Attenuation of UV‐Induced Apoptosis by Coenzyme Q10 in Human Cells Harboring Large‐Scale Deletion of Mitochondrial DNA

Abstract

Chronic progressive external ophthalmoplegia (CPEO) syndrome is one of the mitochondrial diseases caused by large-scale deletions in mitochondrial DNA (mtDNA) that impair the respiratory function of mitochondria and result in decreased production of ATP in affected tissues. In order to investigate whether CPEO-associated mtDNA mutations (i.e., 4,366-bp and 4,977-bp large-scale deletions) render human cells more vulnerable to apoptosis, we constructed cybrids carrying the deleted mtDNA. Assays for cell viability, DNA fragmentation, cytochrome c release, and caspase 3 activation revealed that UV irradiation at 20 J/m2 triggered apoptosis in all the cybrids.

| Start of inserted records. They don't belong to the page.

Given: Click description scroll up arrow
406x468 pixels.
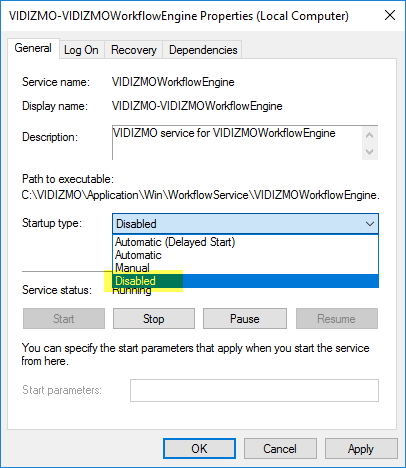Looking at the screenshot, I should pyautogui.click(x=370, y=135).
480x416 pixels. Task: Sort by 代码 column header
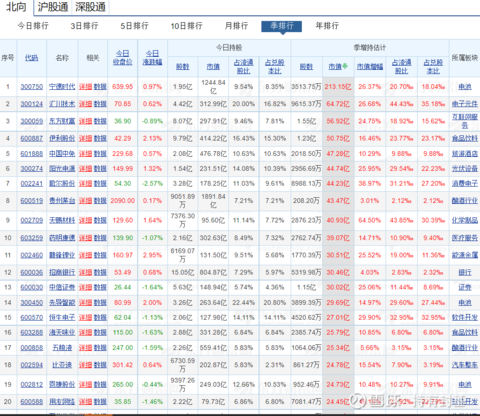pos(31,58)
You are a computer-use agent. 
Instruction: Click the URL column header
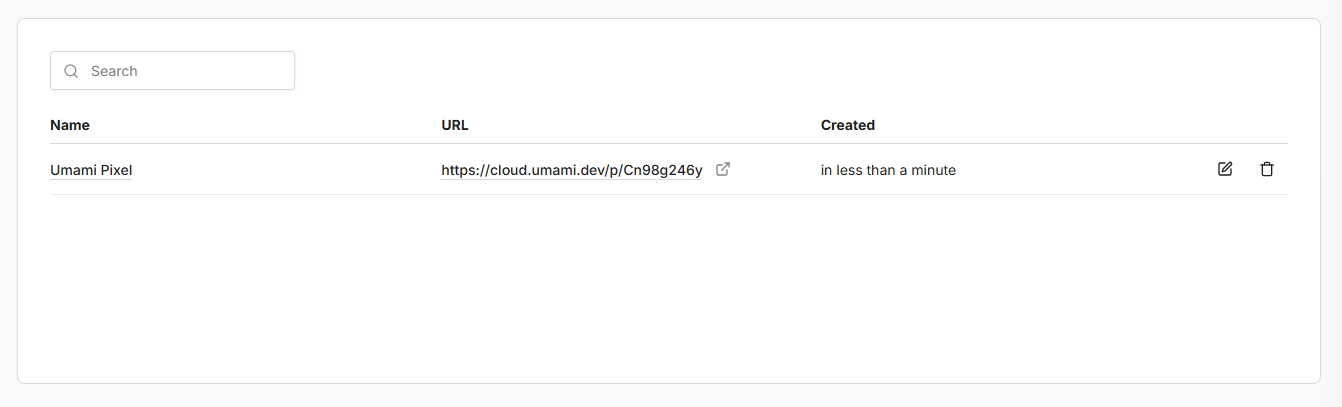tap(455, 125)
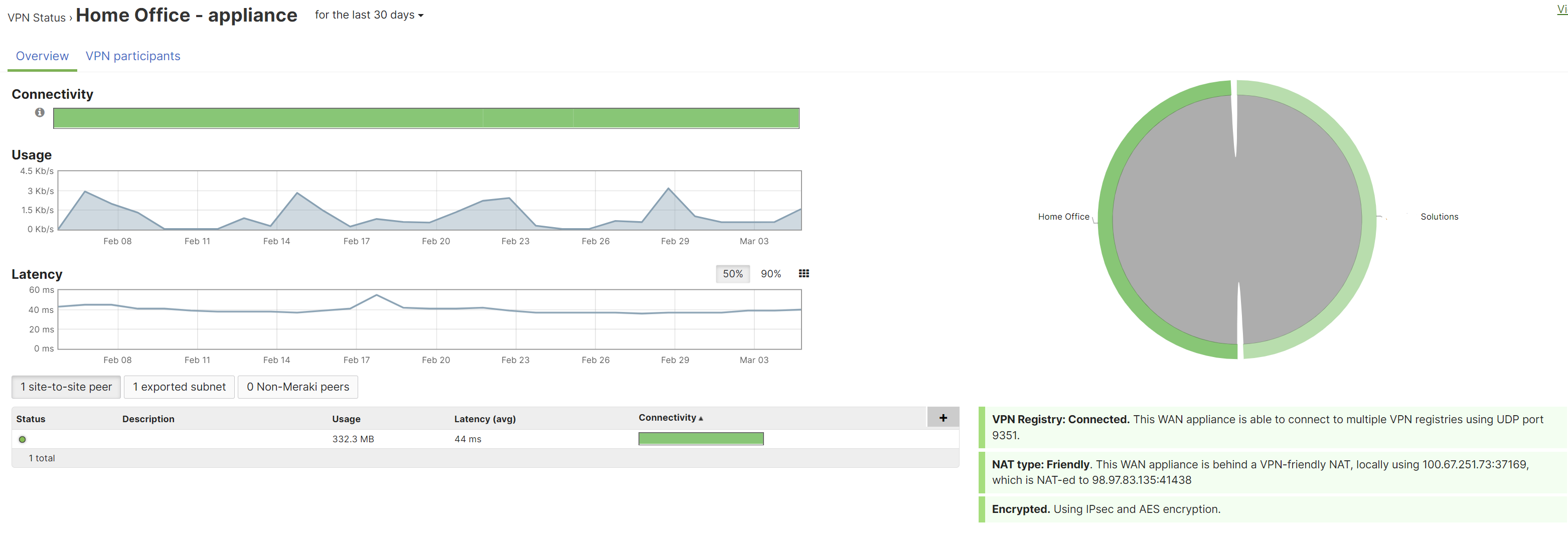Open the 'for the last 30 days' dropdown
The image size is (1568, 533).
(x=369, y=15)
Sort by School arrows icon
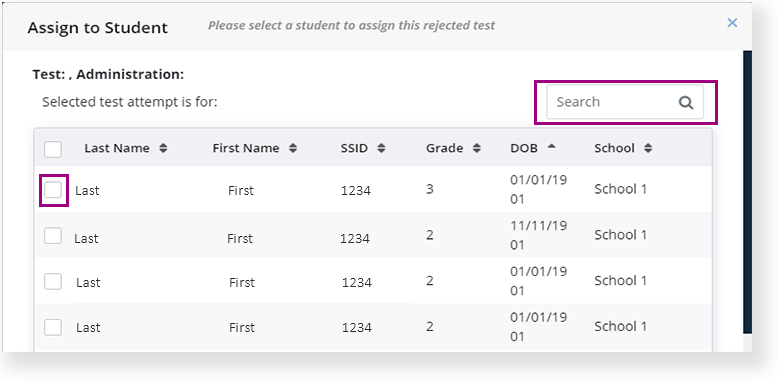Viewport: 778px width, 381px height. [x=648, y=148]
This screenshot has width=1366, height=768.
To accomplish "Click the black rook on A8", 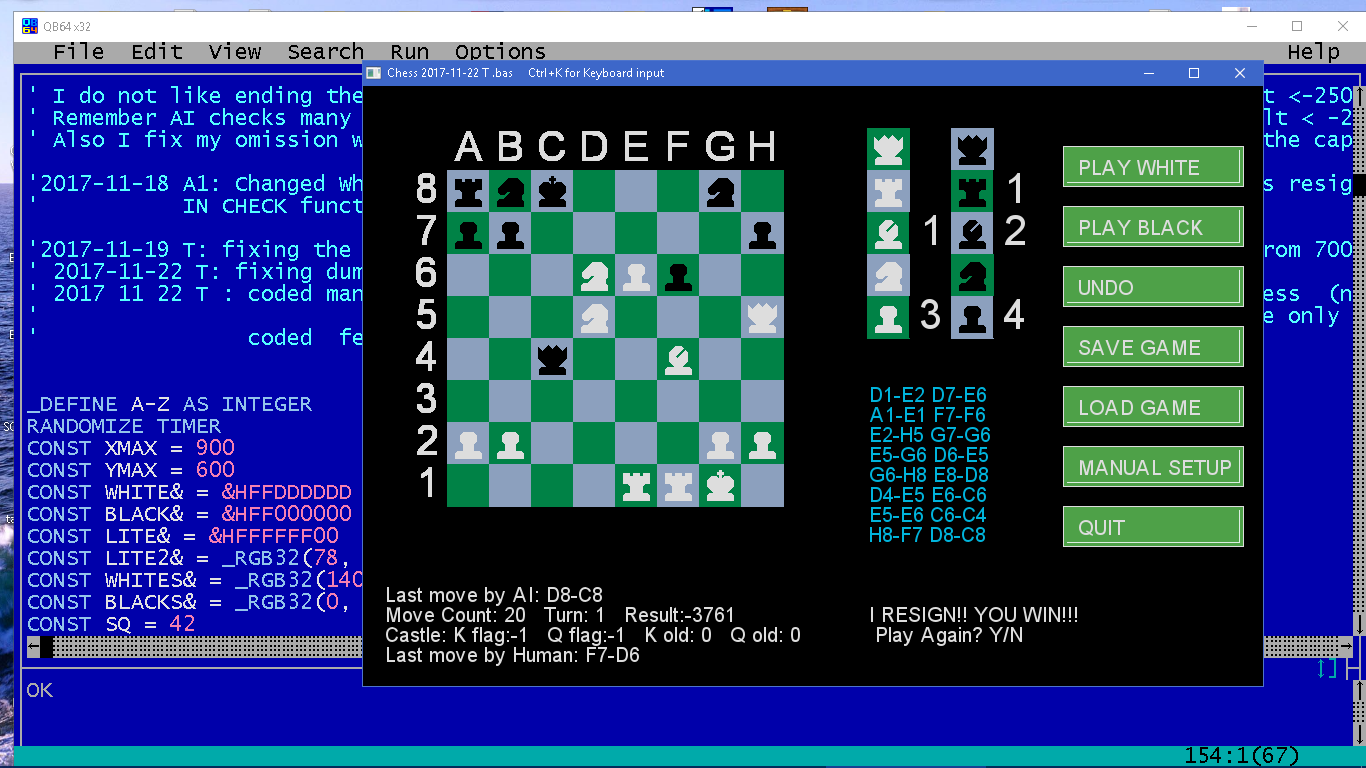I will [467, 191].
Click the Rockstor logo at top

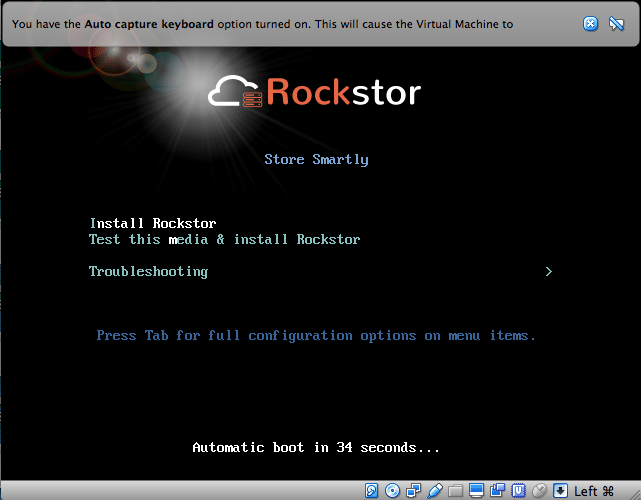[315, 93]
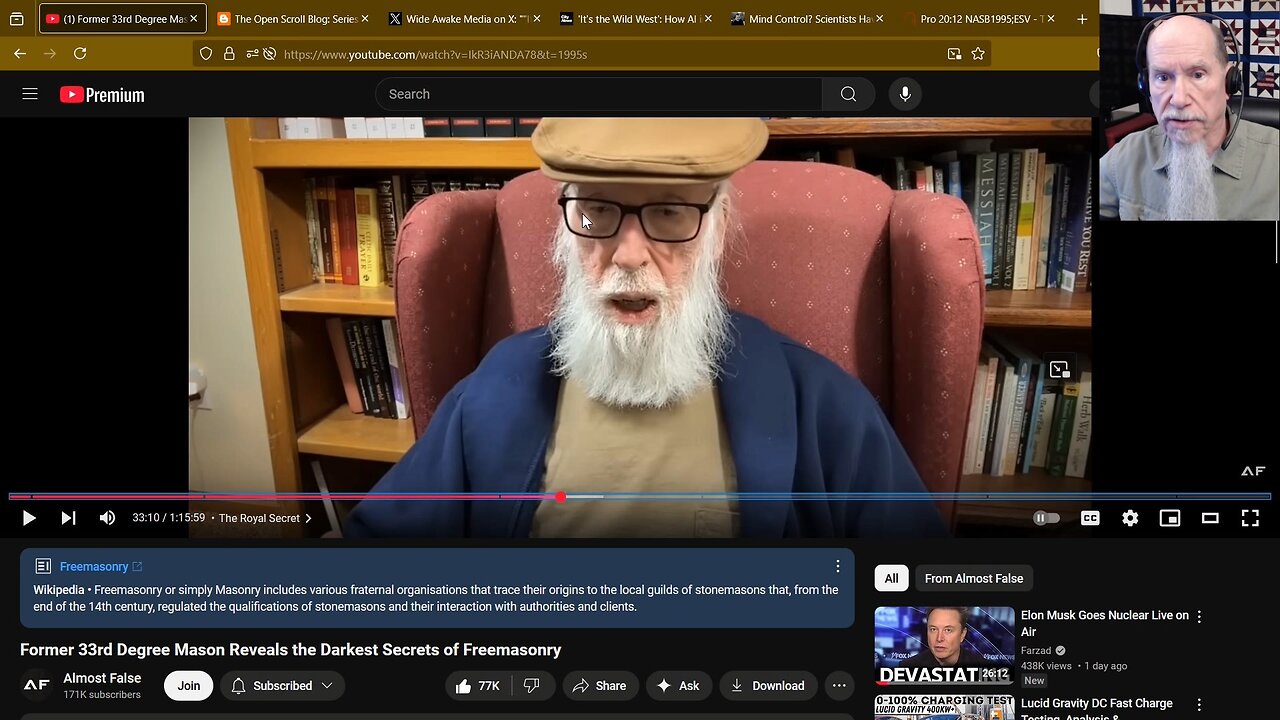Image resolution: width=1280 pixels, height=720 pixels.
Task: Toggle closed captions
Action: (x=1090, y=518)
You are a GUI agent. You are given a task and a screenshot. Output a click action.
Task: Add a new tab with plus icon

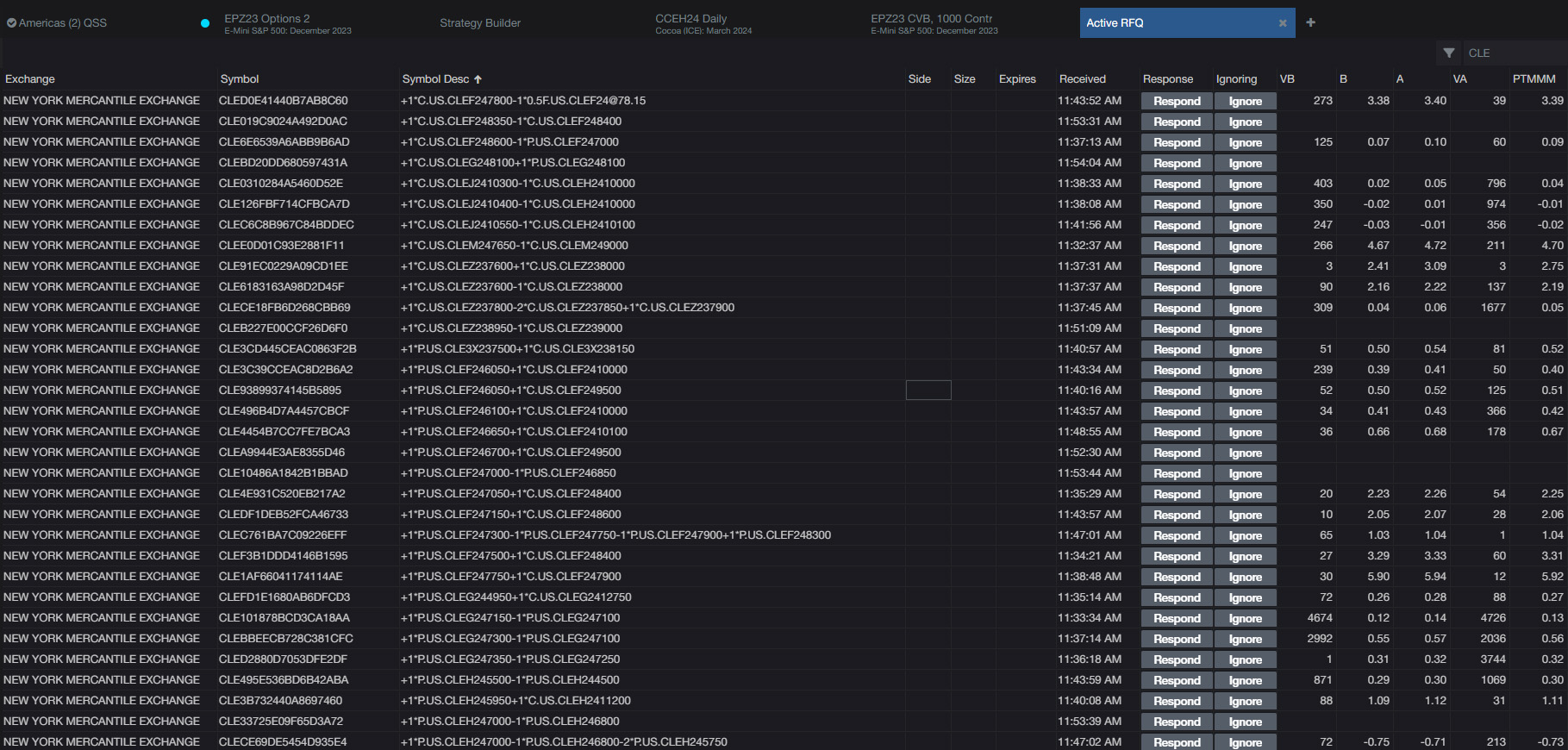[1310, 22]
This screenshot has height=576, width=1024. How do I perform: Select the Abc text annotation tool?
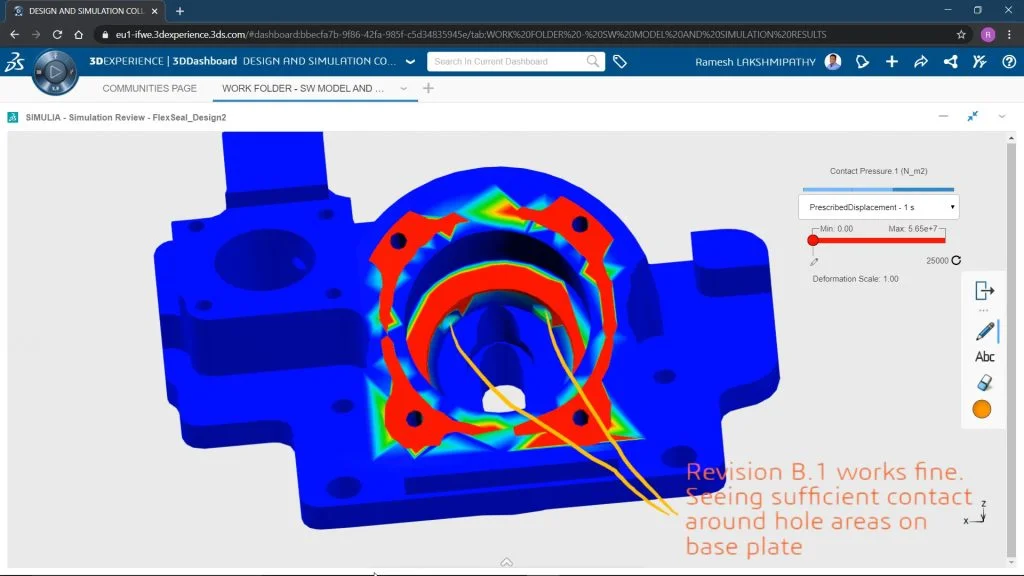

This treatment also produced elevated intracellular levels of reactive oxygen species (ROS). The rate of UV-induced cell death was more pronounced in the cybrids harboring mtDNA deletions than in the control cybrid with wild-type mtDNA. Subsequently, we evaluated the effect of coenzyme Q10 on the UV-triggered apoptosis. The results showed that after pretreatment of the cybrids with 100 microM coenzyme Q10 the UV-induced cell damage (i.e., ROS production and activation of caspase 3) was significantly reduced. Taken together, these findings suggest that large-scale deletions of mtDNA increased the susceptibility of human cells to the UV-triggered apoptosis and that coenzyme Q10 mitigated the damage; hence, it might potentially serve as a therapeutic agent to treat mitochondrial diseases resulting from mtDNA deletions.